每釋放一個block,該blcok就會變成pool->freeblock的頭結點, 假設已經連續分配了5塊, 第1塊和第4塊被釋放,此時的記憶體圖示如下:

image.png

此時再一個block分配呼叫進來, 執行分配, 進入的邏輯是程式碼-1

bp = pool->freeblock; // 指標指向空閒block起始位置
// 程式碼-1
// 調整 pool->freeblock (假設A節點)指向連結串列下一個, 即bp首位元組指向的下一個節點(假設B節點) , 如果此時!= NULL
// 表示 A節點可用, 直接返回
if ((pool->freeblock = *(block **)bp) != NULL) {
    UNLOCK();
    return (void *)bp;
}

image.png

pool進行block分配 - 3 pool用完了

pool中記憶體空間都用完了, 進入程式碼-3

/* Pool is full, unlink from used pools. */  // 滿了, 需要從下一個pool獲取
next = pool->nextpool;
pool = pool->prevpool;
next->prevpool = pool;
pool->nextpool = next;
UNLOCK();
return (void *)bp;

Python 記憶體分配策略之-arena

arena: 多個pool聚合的結果, 可放置64個pool

#define ARENA_SIZE              (256 << 10)     /* 256KB */

arena結構

一個完整的arena = arena_object + pool集合

/* Record keeping for arenas. */
struct arena_object {
    /* The address of the arena, as returned by malloc.  Note that 0
     * will never be returned by a successful malloc, and is used
     * here to mark an arena_object that doesn't correspond to an
     * allocated arena.
     */
    uintptr_t address;

    /* Pool-aligned pointer to the next pool to be carved off. */
    block* pool_address;

    /* The number of available pools in the arena:  free pools + never-
     * allocated pools.
     */
    uint nfreepools;

    /* The total number of pools in the arena, whether or not available. */
    uint ntotalpools;

    /* Singly-linked list of available pools. */
    struct pool_header* freepools;

    /* Whenever this arena_object is not associated with an allocated
     * arena, the nextarena member is used to link all unassociated
     * arena_objects in the singly-linked `unused_arena_objects` list.

——

▶ [任務目標]: 寫出上面這份講解 Python 記憶體分配的閱讀材料在結尾之後的內容。 下列紀錄是另一份獨立的材料，與上面的閱讀材料無關。

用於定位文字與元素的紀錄

——

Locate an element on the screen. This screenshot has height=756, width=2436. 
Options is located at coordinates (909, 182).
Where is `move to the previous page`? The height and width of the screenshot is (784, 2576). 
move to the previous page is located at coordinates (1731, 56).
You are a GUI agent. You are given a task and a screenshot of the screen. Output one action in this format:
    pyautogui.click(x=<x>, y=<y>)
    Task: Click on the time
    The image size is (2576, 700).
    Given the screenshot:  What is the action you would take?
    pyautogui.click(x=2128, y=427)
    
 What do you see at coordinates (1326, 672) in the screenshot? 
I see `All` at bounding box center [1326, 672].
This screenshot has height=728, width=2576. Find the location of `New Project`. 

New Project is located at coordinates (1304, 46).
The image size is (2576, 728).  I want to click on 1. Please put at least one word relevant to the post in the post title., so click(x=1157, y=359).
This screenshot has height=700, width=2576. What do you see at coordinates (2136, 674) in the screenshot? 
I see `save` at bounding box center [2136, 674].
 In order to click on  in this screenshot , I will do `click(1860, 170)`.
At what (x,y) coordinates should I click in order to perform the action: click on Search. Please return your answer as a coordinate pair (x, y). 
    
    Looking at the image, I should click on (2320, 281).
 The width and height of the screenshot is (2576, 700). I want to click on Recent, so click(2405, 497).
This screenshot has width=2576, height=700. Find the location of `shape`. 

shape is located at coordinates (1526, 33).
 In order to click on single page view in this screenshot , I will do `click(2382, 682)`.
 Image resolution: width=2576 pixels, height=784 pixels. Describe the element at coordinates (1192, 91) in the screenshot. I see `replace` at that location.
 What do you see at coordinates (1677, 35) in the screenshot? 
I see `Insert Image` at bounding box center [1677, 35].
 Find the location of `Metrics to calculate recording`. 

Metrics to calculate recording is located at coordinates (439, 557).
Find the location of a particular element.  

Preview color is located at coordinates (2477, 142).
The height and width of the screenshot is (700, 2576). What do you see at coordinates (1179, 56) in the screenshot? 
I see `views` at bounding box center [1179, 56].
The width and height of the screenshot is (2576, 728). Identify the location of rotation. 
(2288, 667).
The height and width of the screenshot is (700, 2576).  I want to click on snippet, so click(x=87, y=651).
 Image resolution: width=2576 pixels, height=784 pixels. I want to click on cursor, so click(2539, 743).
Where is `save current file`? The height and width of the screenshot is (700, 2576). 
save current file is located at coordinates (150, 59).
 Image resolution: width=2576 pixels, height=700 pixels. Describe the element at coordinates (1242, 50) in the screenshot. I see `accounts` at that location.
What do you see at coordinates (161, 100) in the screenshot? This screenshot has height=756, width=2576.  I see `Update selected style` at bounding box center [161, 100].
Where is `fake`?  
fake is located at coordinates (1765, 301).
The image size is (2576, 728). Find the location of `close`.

——

▶ [參考答案]:
     * The prevarena member is unused in this case.
     *
     * When this arena_object is associated with an allocated arena
     * with at least one available pool, both members are used in the
     * doubly-linked `usable_arenas` list, which is maintained in
     * increasing order of `nfreepools` values.
     *
     * Else this arena_object is associated with an allocated arena
     * all of whose pools are in use.  `nextarena` and `prevarena`
     * are both meaningless in this case.
     */
    struct arena_object* nextarena;
    struct arena_object* prevarena;
};
arena_object的作用
1. 與其他arena連線, 組成雙向連結串列
2. 維護arena中可用的pool, 單連結串列
  • pool_header和管理的blocks記憶體是一塊連續的記憶體 => pool_header被申請時,其管理的的block集合的記憶體一併被申請 uint maxnextoffset; /* largest valid nextoffset */
  • arena_object 和其管理的記憶體是分離的 => arena_object被申請時,其管理的pool集合的記憶體沒有被申請,而是在某一時刻建立關係的

image.png

arena的兩種狀態

/* The head of the singly-linked, NULL-terminated list of available
 * arena_objects.
 */
// 單連結串列
static struct arena_object* unused_arena_objects = NULL;

/* The head of the doubly-linked, NULL-terminated at each end, list of
 * arena_objects associated with arenas that have pools available.
 */
// 雙向連結串列
static struct arena_object* usable_arenas = NULL;

arena 初始化

* Allocate a new arena.  If we run out of memory, return NULL.  Else
 * allocate a new arena, and return the address of an arena_object
 * describing the new arena.  It's expected that the caller will set
 * `usable_arenas` to the return value.
 */
static struct arena_object*
new_arena(void)
{
    struct arena_object* arenaobj;
    uint excess;        /* number of bytes above pool alignment */
    void *address;
    static int debug_stats = -1;

    if (debug_stats == -1) {
        const char *opt = Py_GETENV("PYTHONMALLOCSTATS");
        debug_stats = (opt != NULL && *opt != '\0');
    }
    if (debug_stats)
        _PyObject_DebugMallocStats(stderr);

    // 判斷是否需要擴充"未使用"的arena_object列表
    if (unused_arena_objects == NULL) {
        uint i;
        uint numarenas;
        size_t nbytes;

        /* Double the number of arena objects on each allocation.
         * Note that it's possible for `numarenas` to overflow.
         */
        // 確定需要申請的個數, 首次初始化, 16, 之後每次翻倍
        numarenas = maxarenas ? maxarenas << 1 : INITIAL_ARENA_OBJECTS;
        if (numarenas <= maxarenas)
            return NULL;                /* overflow */
#if SIZEOF_SIZE_T <= SIZEOF_INT
        if (numarenas > SIZE_MAX / sizeof(*arenas))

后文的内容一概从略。